Personal information
- Full name: Mervyn George Grell
- Born: 18 December 1899 Trinidad
- Died: 11 January 1976 (aged 76) Cocorite, Port-of-Spain, Trinidad
- Batting: Right-handed
- Bowling: Right-arm medium

International information
- National side: West Indies;
- Only Test (cap 24): 1 February 1930 v England

Career statistics
| Competition | Tests | First-class |
| Matches | 1 | 10 |
| Runs scored | 34 | 489 |
| Batting average | 17.00 | 28.76 |
| 100s/50s | 0/0 | 0/4 |
| Top score | 21 | 74* |
| Balls bowled | 30 | 360 |
| Wickets | 0 | 5 |
| Bowling average | – | 34.39 |
| 5 wickets in innings | 0 | 0 |
| 10 wickets in match | 0 | 0 |
| Best bowling | – | 2/14 |
| Catches/stumpings | 1/0 | 3/0 |
- Source: Cricinfo, 31 May 2023

= Mervyn Grell =

West Indian cricketer

Mervyn George Grell (18 December 1899 – 11 January 1976) was a West Indian cricketer who played in one Test in 1930.

Mervyn Grell served with the Honourable Artillery Company in Italy during World War I, and with the Local Trinidad Regiment in World War II.

A hard-hitting lower-order batsman and a medium-pace bowler, Grell played only a handful of first-class matches between 1930 and 1937. The first two were for Trinidad against the visiting MCC in 1929–30. On his debut, played at Port-of-Spain in January 1930, he scored 40 and 54 batting at number 9 and 8 respectively; he top-scored in Trinidad's first innings and was their second-highest scorer in the second. He also took the wickets of Nigel Haig and Les Townsend in the visitors' second innings, both players caught by wicketkeeper Errol Hunte.
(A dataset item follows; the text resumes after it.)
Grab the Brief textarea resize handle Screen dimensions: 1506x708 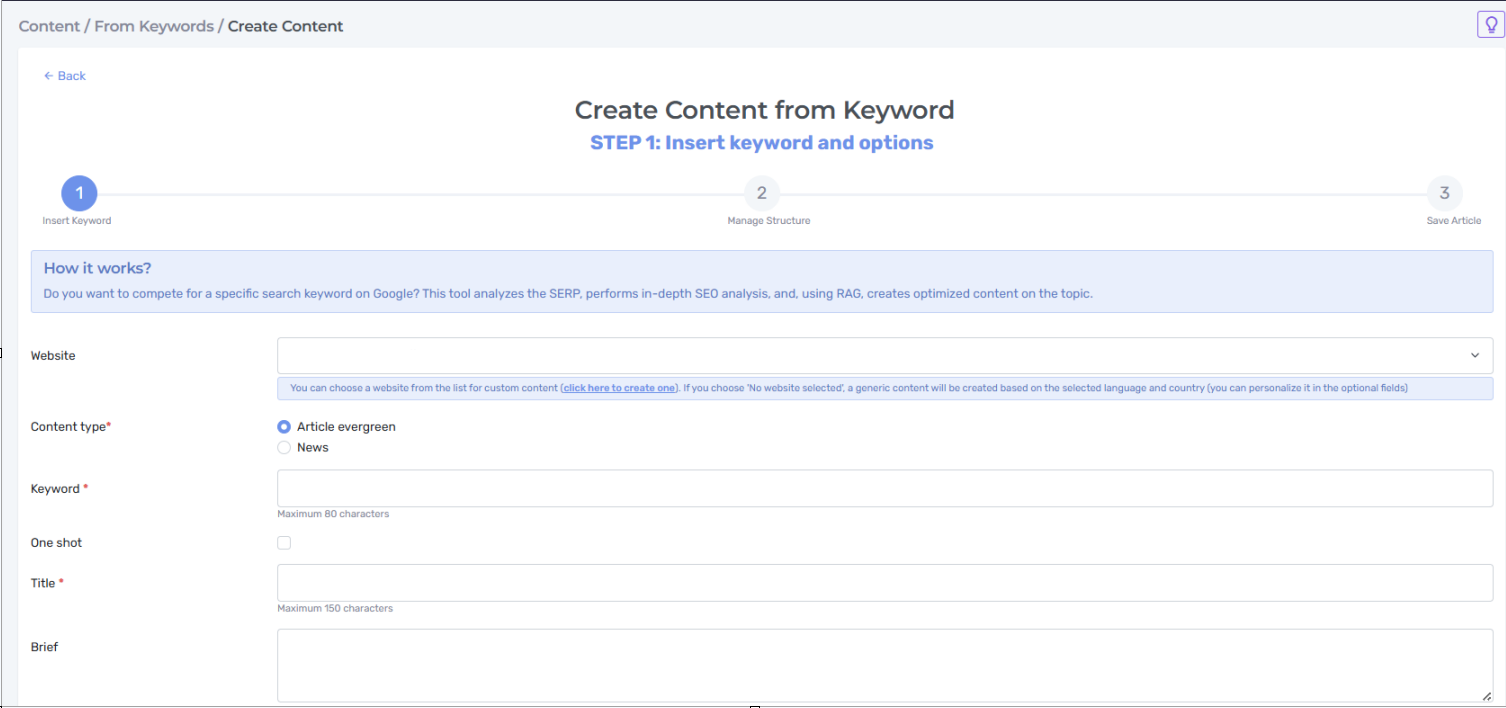coord(1487,697)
In his second match a few days later, also against MCC in Port-of-Spain, Grell was asked to captain Trinidad, and followed a duck in the first innings with the top score of the match in the second, 34 not out, when he led a rearguard action that almost brought victory.

On the basis of his three good scores against the English team, and because he lived in Port-of Spain, Grell was selected to play in the Second Test against England, played at Port-of-Spain in February 1930. He scored 21 and 13 in West Indies' defeat.

In all first-class matches, Grell recorded his highest score, 74 not out, in his last, played at Bourda, Georgetown, against British Guiana in 1937.

Grell was also an international football referee.